La Mission a apporté son plein appui aux travaux du dialogue piloté par la CENCO et à la mise à jour du fichier des électeurs. Elle a renforcé sa présence et ses opérations civiles et militaires dans de nouvelles zones préoccupantes en dehors de l'Est de la RDC, en particulier dans les Kasaï et le Tanganyika. Nous avons également initié un processus de transfert des fonctions clés de Goma à Kinshasa, pour renforcer le siège de la Mission.

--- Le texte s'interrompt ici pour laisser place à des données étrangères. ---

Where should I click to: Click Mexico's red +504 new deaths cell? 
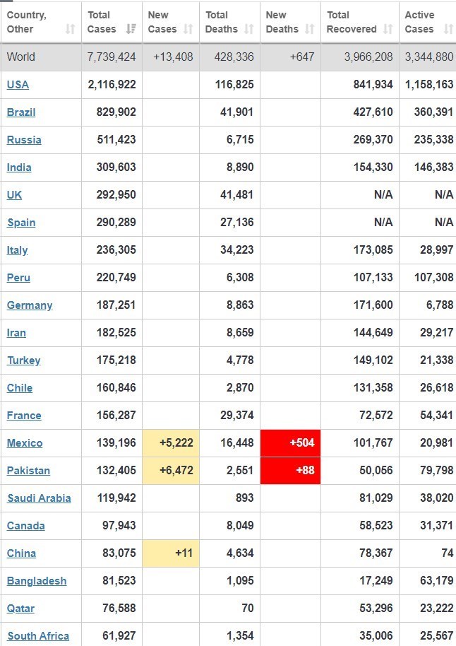[290, 443]
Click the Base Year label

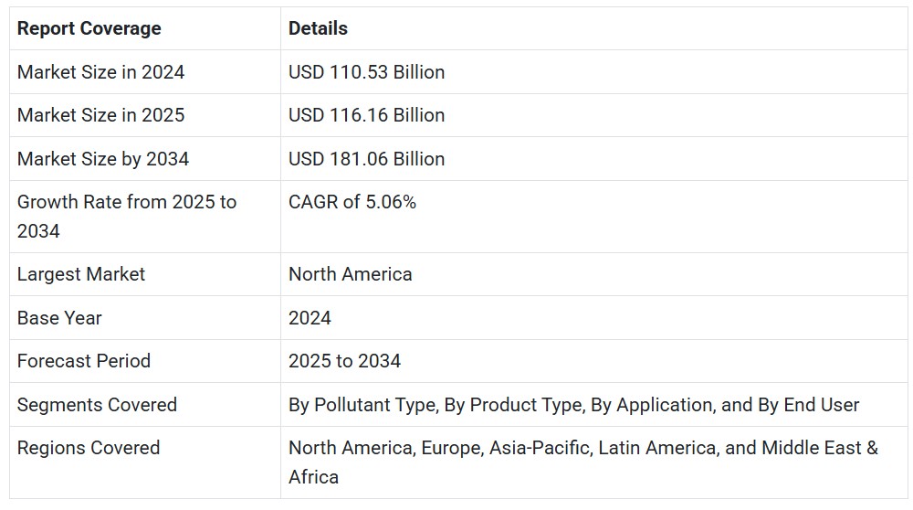tap(59, 318)
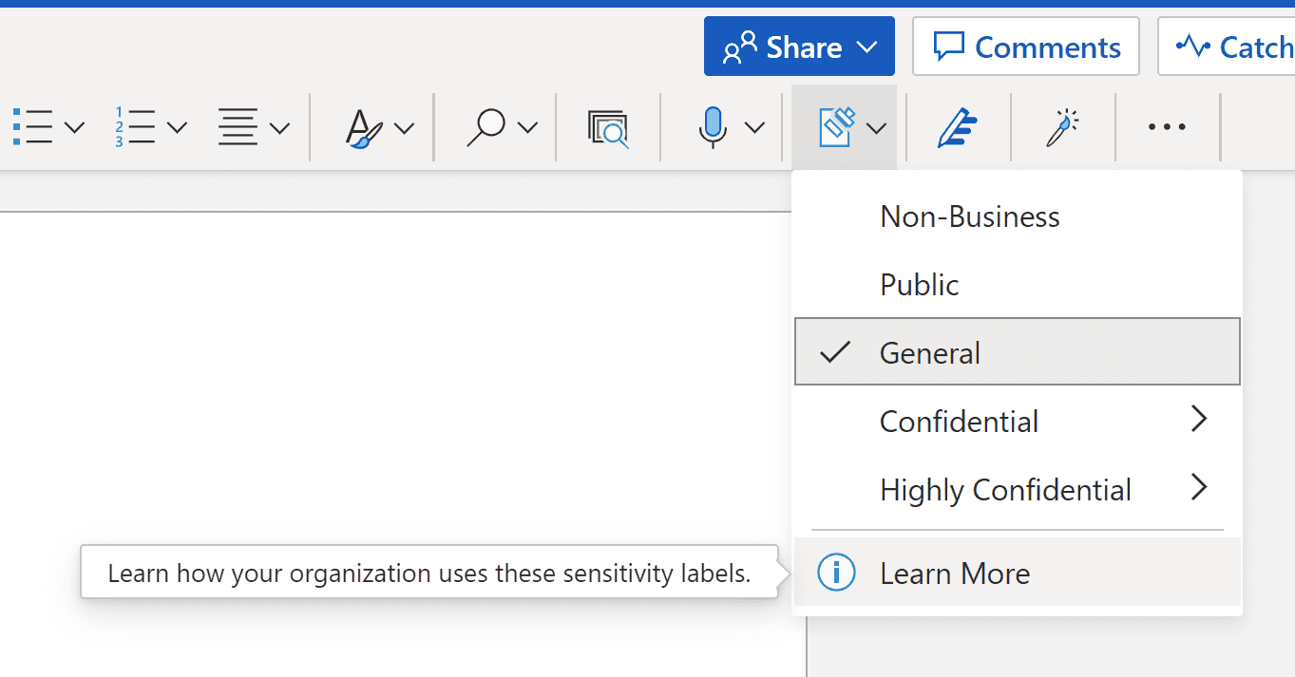Open the Share dropdown arrow

[x=866, y=46]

J'ai demandé que la stratégie de la MONUSCO en matière de protection des civils soit révisée pour faire face à la menace que représentent pour la population civile les groupes armés de l'Est de la RDC, la propagation de la violence ethnique et de la milice dans de nouvelles zones préoccupantes et la potentielle violence électorale dans les zones urbaines.
Le rapport du Secrétaire général a également établi un ensemble de mesures visant à renforcer la capacité de la Force de la MONUSCO à soutenir la réalisation des objectifs stratégiques de la Mission dans le contexte difficile actuel de la sécurité en adoptant une attitude plus mobile, souple et agile. Le Secrétaire général a recommandé le déploiement de deux autres unités de police formées (FPU) pour aider les autorités congolaises à faire face à la menace potentielle de violence électorale et de violence politique dans les principaux centres urbains où il n'y a pas de présence de la FPU. La mise en œuvre de l'Accord incombe à ses signataires et exigera le même niveau d'engagement et de compromis qui a conduit à sa signature le 31 décembre.
La MONUSCO continuera de soutenir la mise en œuvre de l'Accord tout en appuyant les efforts visant à faire face aux menaces croissantes auxquelles la population civile est confrontée au cours de la période de transition.
Je vous remercie de m'avoir donné l'occasion d'informer le Conseil aujourd'hui et je me réjouis des discussions qui suivront.